Алексей Игнатьев - Пятьдесят лет в строю
- Да, вы правы,- соглашалась молодежь.- Война нас многому научила.
Однако это были лишь слова - война ничему не научила французскую буржуазию, которая погрязла в продажности.
Старые члены клуба все чаще старались избегать встреч со мной. Многие из них - представители родовитой французской аристократии,- забросив свои поместья и военную службу, находили постепенно применение своим громким фамилиям в выраставших, как грибы, банках, трестах и концернах. За зеленым столом в клубе играли "по-крупному".
В этом замкнутом кругу когда-то люди отгораживались от бури политических страстей. Теперь же победа настолько их ослепила, что они возомнили себя финансовыми и политическими деятелями, носителями чуть ли не тех традиций, которые их предки безвозвратно утратили уже более ста лет назад. Они только понимали, что единственной теперь для них опорой являются деньги. Крушение трех империй открывало широкие горизонты для новых дельцов, заполонивших Париж. Не могли же они смотреть без зависти на такого выскочку, как Лушер, который, получив хорошие деньги за проведение монополии во Франции бразильского кофе, сумел купить себе, правда, хоть и не титул, но во всяком случае настоящий герцогский замок.
Деньги не пахнут, а местом, где не только деньги, но даже крупнейшие промышленные предприятия теряют свое лицо, приобретая и утрачивая свою ценность в зависимости от комбинаций искателей наживы, является, как известно, биржа. Окружавшие это величественное, построенное архитектором Броньяром в 1808 году здание грязненькие кафе бывали в довоенное время набиты мелкими комиссионерами, агентами, журналистами. Но времена переменились, и, к немалому моему удивлению, как раз в подобном кафе один из моих когда-то шикарных коллег по жокей-клубу назначил мне свидание.
- Извините, но я ведь тут работаю и слежу через своих агентов за движением акций,- как бы оправдываясь, объяснял мне мой приятель.- Что вы, между прочим, думаете о русских бумагах? Понижение их ведь только временное. Колчак почему-то отступил, но все поговаривают, что к Новому году большевики наверно падут.
В это время через открытые двери кафе с широкой площадки перед зданием биржи доносился рев человеческих голосов - именно, не крики, а рев, среди которого кое-когда можно было улавливать и русские имена: "Манташев!"... "Мальцев!"... "Лианозов!"...
Шла обычная котировка акций, цены на которые записывались мелом на досках с тем, чтобы тут же по выкрикам агентов их можно было изменить.
- Что вы думаете о нашей бирже? - спросили в 1923 году приглашенного в Париж председателя нашей Нижегородской ярмарки Малышева.

Задания к упражнению:
**a.** В каком году, согласно отрывку о парижской бирже, архитектор Броньяр построил здание биржи?
**b.** Продолжите отрывок о парижской бирже, начав сразу после его последней фразы.

Блок данных:
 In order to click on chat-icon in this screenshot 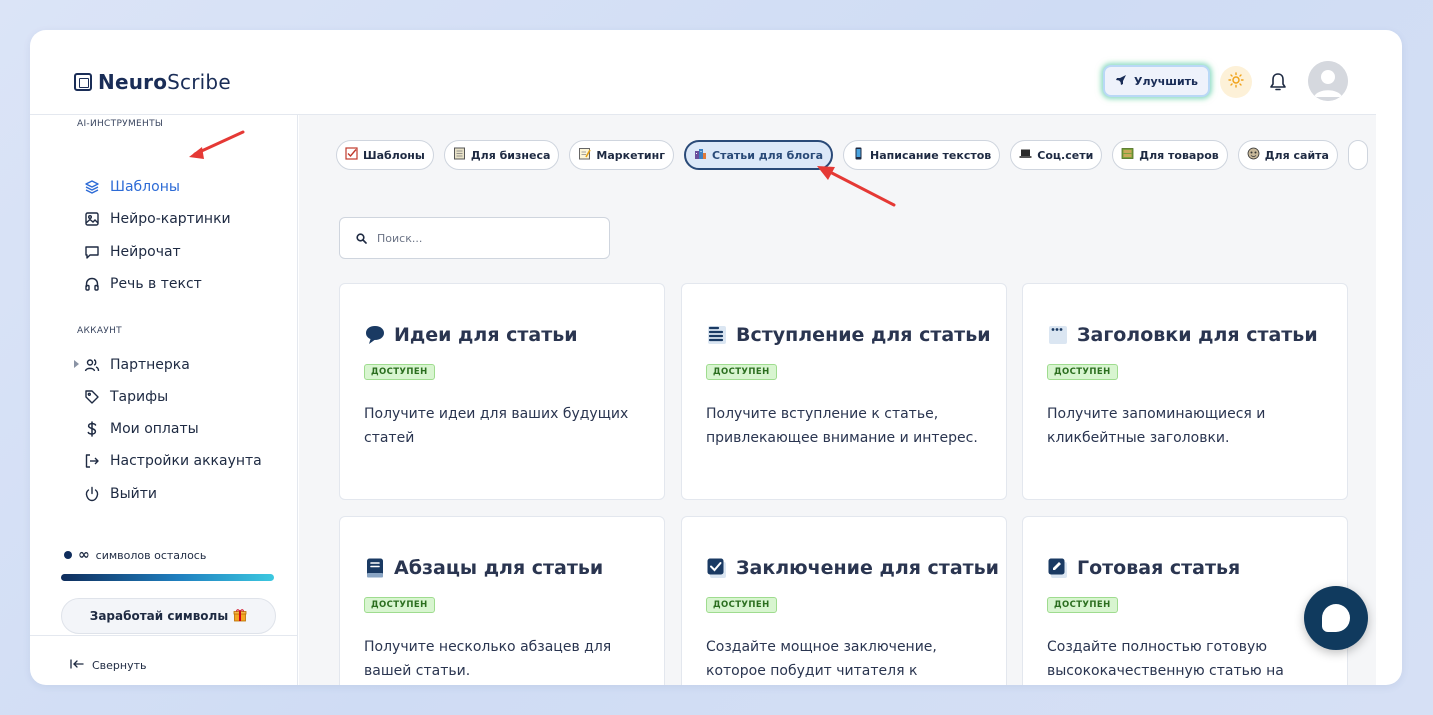, I will do `click(92, 252)`.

Результаты заданий:
**a.** В 1808 году.

**b.**
- Частенько мне приходилось бывать на кладбищах,- ответил он,- но никогда я не слышал, чтобы покойники могли так громко кричать!
* * *
Аппетиты на наши русские богатства росли с приездом их прежних владельцев, один за другим пробиравшихся в Париж для пропаганды новой войны на смену провалившегося "священного похода против большевиков".
- Раз русское посольство и русское консульство существуют,- рассуждали они,- так и Россия существует. Требуется лишь засвидетельствовать свои священные права на собственность, а в этом можно кое-кого и заинтересовать в одном из официальных учреждений, а тогда и продать за несколько миллионов свои акции: один раз, скажем,- голландцам, другой раз - англичанам...
Застывшая в конце войны деятельность Маклакова оживлялась с прибытием каждого нового русского эмигранта, особливо если он был при деньгах.
- Мы огганизуемся,- объяснял мне Маклаков,- и подумайте, в нашем "политическом совещании" я добился того, что Савинков - отъявленный политический пгеступник - тепегь здесь в Пагиже пегвый салонный огатог, согласился заседать гядом с Сазоновым! Это ли не успех? Наш пгедседатель, князь Львов, пгосит вас, Алексей Алексеевич, непгеменно к нему зайти по кгайне важному и касающемуся вас госудагственному делу.
Бывший председатель Временного правительства оказался сухоньким старичком с небольшой козлиной бородкой - одним из тех сереньких людей, про которых просто говорят, что они "очень любезны".
- Хотя по вине большевиков Россия и не допущена к переговорам о заключении союзниками мирного договора с Германией...
- Виноват,- прервал я с первых слов старичка,- какие же могут быть переговоры о мире без участия России?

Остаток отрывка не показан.